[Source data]
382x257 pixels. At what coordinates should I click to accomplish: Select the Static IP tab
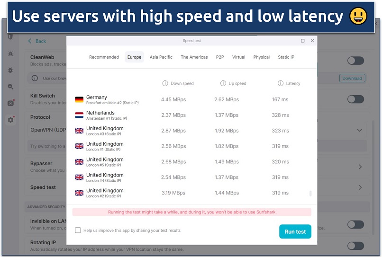tap(286, 57)
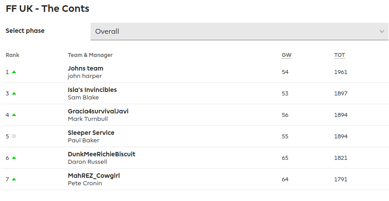Open the Select phase dropdown showing Overall

click(x=239, y=32)
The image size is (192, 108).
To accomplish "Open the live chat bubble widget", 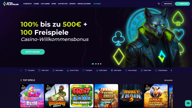I will point(188,103).
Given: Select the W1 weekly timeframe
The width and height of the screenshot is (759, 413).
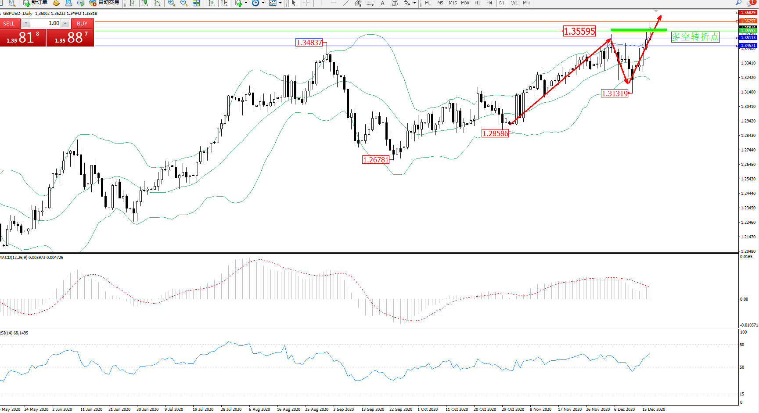Looking at the screenshot, I should click(514, 3).
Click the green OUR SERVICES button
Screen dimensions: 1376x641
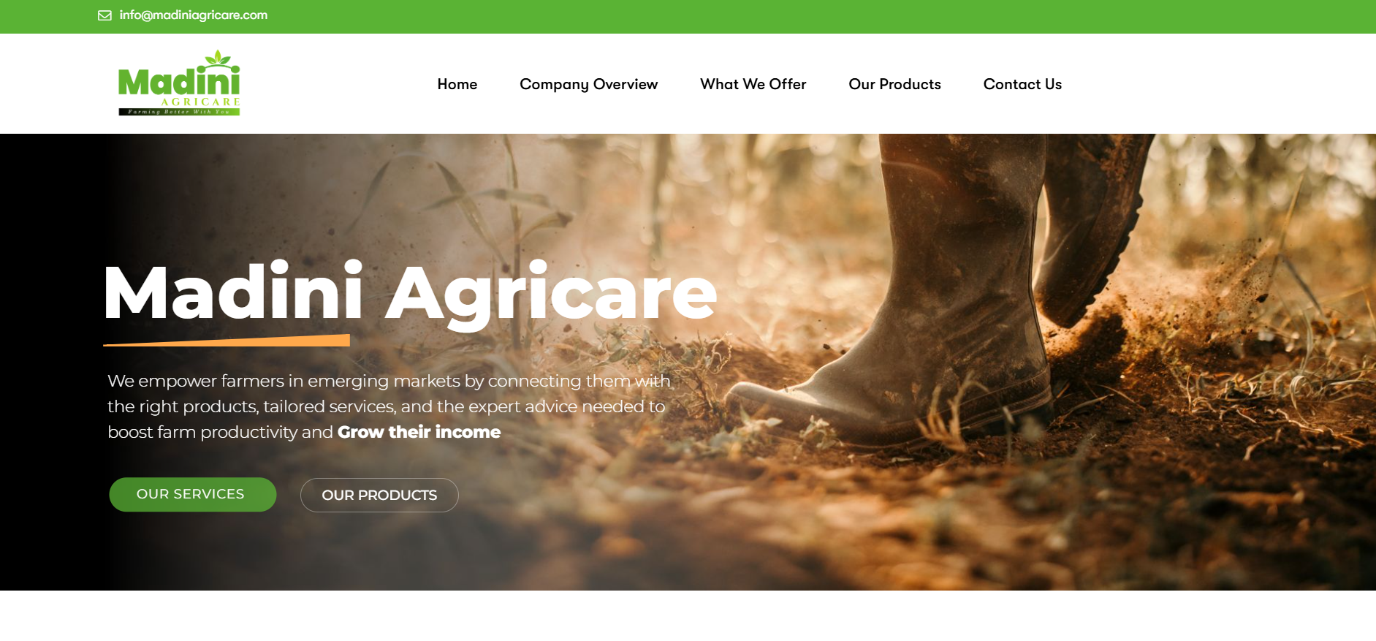[193, 495]
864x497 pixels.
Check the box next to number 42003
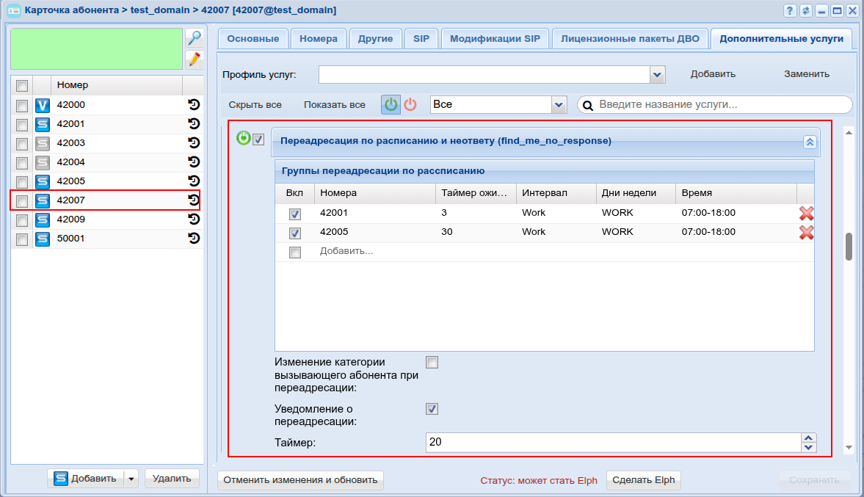(x=22, y=143)
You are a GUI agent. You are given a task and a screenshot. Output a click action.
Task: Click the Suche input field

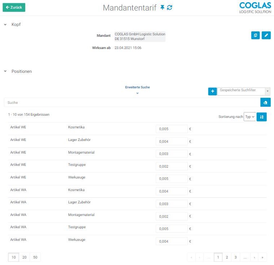click(x=132, y=102)
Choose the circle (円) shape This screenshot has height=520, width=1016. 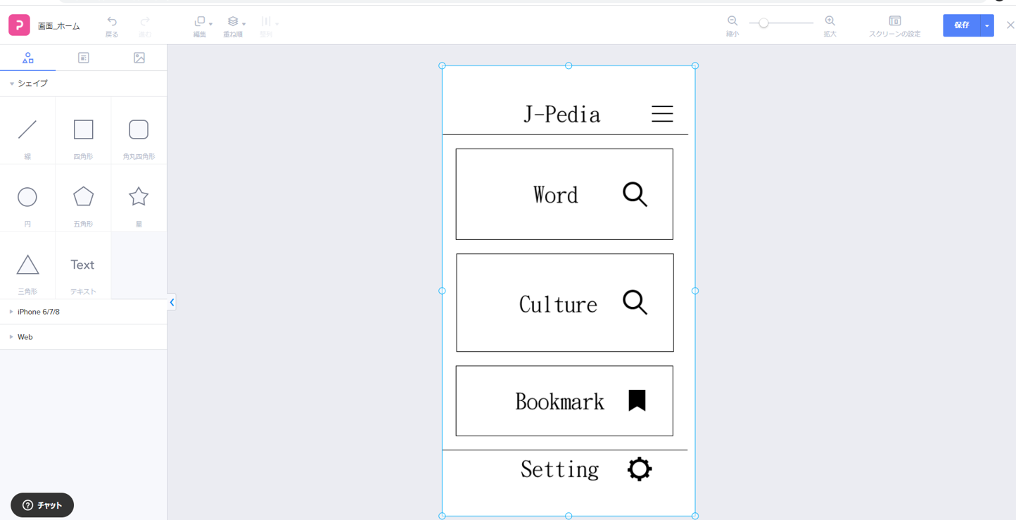pos(27,197)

● Exercise prompt: Reproduce exactly, with no pictures, the lines above from the one holding "The width and" to the one holding "You are a GUI", inclusive.

● Response box:
The width and height of the screenshot is (759, 413).
Looking at the screenshot, I should click(514, 3).
Click the green OUR SERVICES button
Screen dimensions: 1376x641
[193, 495]
864x497 pixels.
Check the box next to number 42003
(x=22, y=143)
You are a GUI agent. You are given a task and a screenshot. Output a click action.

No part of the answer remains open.